▶ PROBLEM TO WORK ON:
Count lines with "will" below; give only the number.
-------- RECORDS FOR THIS EXERCISE --------
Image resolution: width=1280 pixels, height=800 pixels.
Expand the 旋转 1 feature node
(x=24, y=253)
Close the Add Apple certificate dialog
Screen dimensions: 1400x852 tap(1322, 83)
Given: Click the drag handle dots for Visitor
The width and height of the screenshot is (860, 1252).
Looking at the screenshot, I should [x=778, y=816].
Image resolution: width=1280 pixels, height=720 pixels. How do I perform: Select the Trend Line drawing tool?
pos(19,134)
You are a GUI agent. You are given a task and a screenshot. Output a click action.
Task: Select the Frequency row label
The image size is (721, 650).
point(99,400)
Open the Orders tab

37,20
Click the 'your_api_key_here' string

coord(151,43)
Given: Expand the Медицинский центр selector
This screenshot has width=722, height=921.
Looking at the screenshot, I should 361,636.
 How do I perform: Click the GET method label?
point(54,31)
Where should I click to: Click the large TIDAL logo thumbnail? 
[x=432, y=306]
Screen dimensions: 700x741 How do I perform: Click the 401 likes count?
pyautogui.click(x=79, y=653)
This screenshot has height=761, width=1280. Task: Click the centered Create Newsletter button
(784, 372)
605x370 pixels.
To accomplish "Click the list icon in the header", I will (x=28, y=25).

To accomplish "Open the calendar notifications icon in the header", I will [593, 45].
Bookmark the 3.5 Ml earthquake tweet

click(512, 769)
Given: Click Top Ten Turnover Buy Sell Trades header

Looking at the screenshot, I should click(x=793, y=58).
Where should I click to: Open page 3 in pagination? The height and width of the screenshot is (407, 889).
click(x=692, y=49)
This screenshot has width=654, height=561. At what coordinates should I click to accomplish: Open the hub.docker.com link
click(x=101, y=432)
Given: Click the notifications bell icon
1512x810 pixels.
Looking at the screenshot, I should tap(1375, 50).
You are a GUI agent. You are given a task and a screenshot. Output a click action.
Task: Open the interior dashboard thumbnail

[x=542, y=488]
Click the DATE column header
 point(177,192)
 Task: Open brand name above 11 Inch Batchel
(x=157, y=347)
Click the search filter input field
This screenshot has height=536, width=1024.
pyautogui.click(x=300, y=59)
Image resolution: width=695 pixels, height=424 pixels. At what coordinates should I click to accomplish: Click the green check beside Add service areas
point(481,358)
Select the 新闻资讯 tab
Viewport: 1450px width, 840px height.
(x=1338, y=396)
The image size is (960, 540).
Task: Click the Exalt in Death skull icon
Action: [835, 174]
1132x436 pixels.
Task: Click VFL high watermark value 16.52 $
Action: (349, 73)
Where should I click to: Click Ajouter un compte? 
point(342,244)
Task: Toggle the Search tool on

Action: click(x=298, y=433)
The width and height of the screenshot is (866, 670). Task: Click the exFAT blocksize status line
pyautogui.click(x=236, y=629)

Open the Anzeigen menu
--------
▶ REPLY:
2